Task to complete – Every record gets copied exactly, and no picture goes with it.

Stored items:
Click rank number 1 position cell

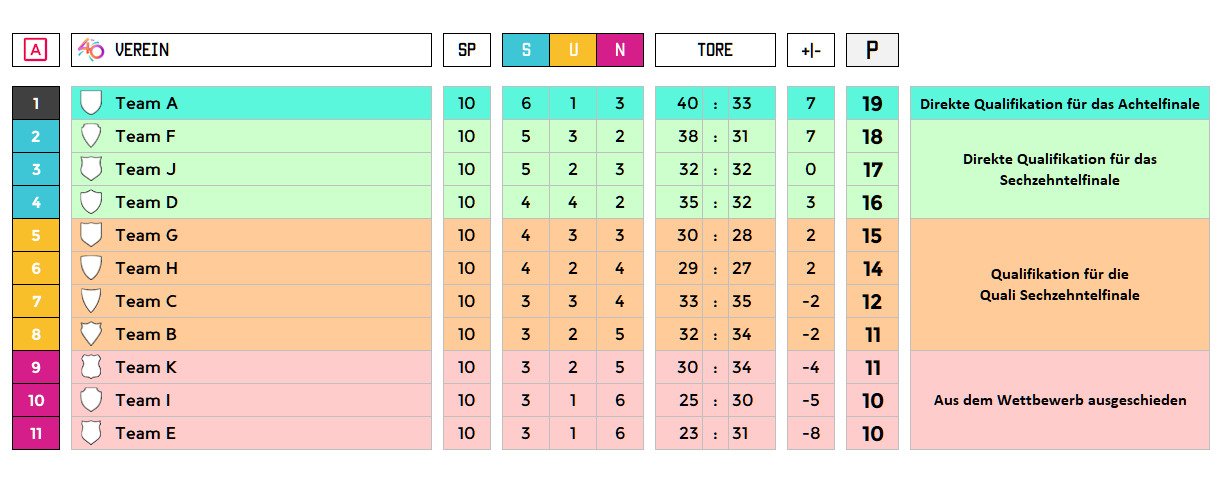pyautogui.click(x=36, y=103)
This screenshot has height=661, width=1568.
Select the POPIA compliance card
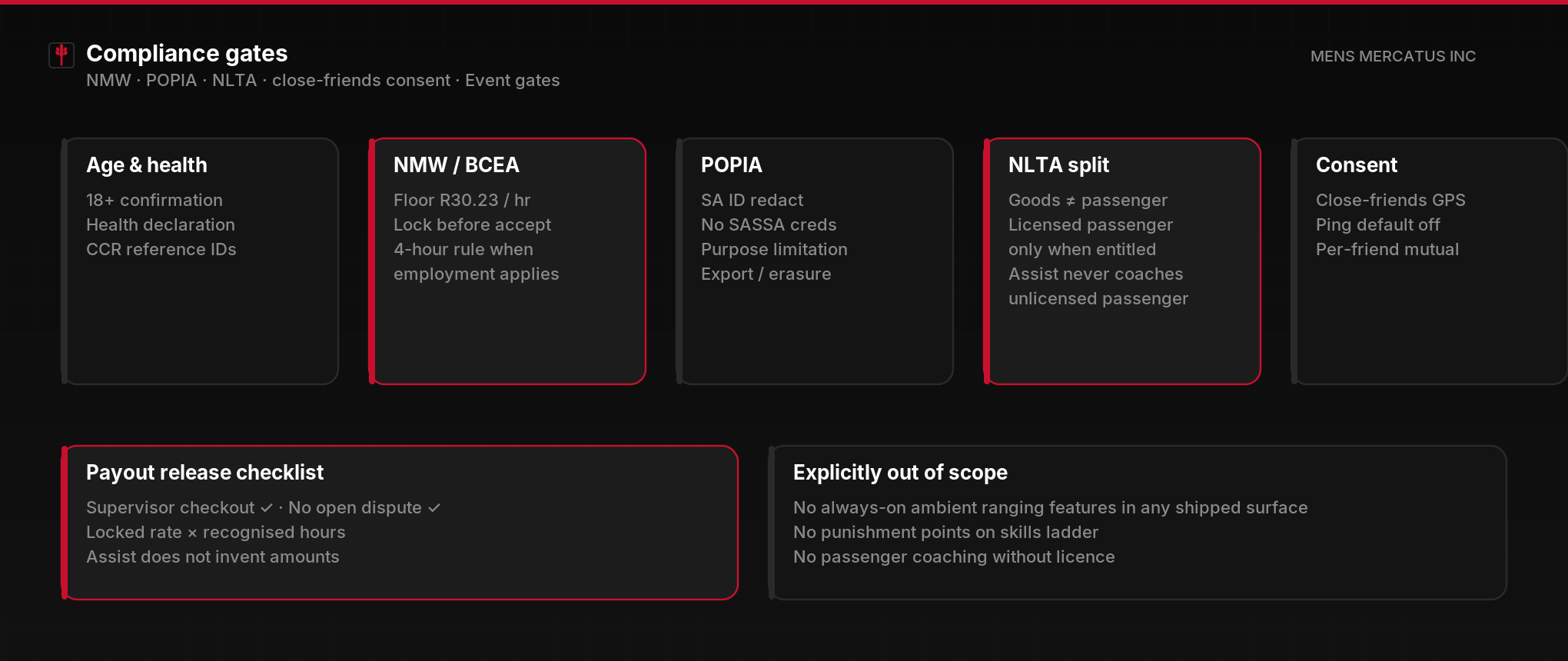[815, 261]
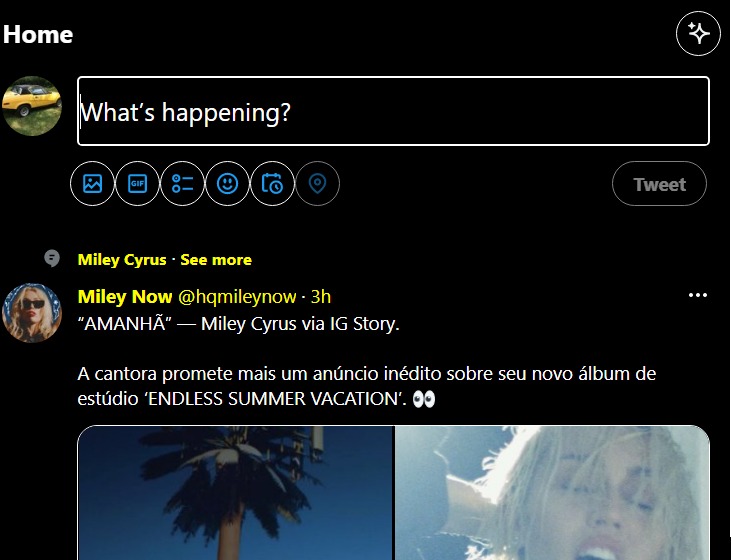This screenshot has height=560, width=731.
Task: Click the yellow car profile avatar
Action: point(32,106)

Written solution –
Click rank number 1 position cell

pyautogui.click(x=36, y=103)
This screenshot has height=661, width=1568.
Select the POPIA compliance card
[815, 261]
This screenshot has height=560, width=731.
Task: Click the yellow car profile avatar
Action: point(32,106)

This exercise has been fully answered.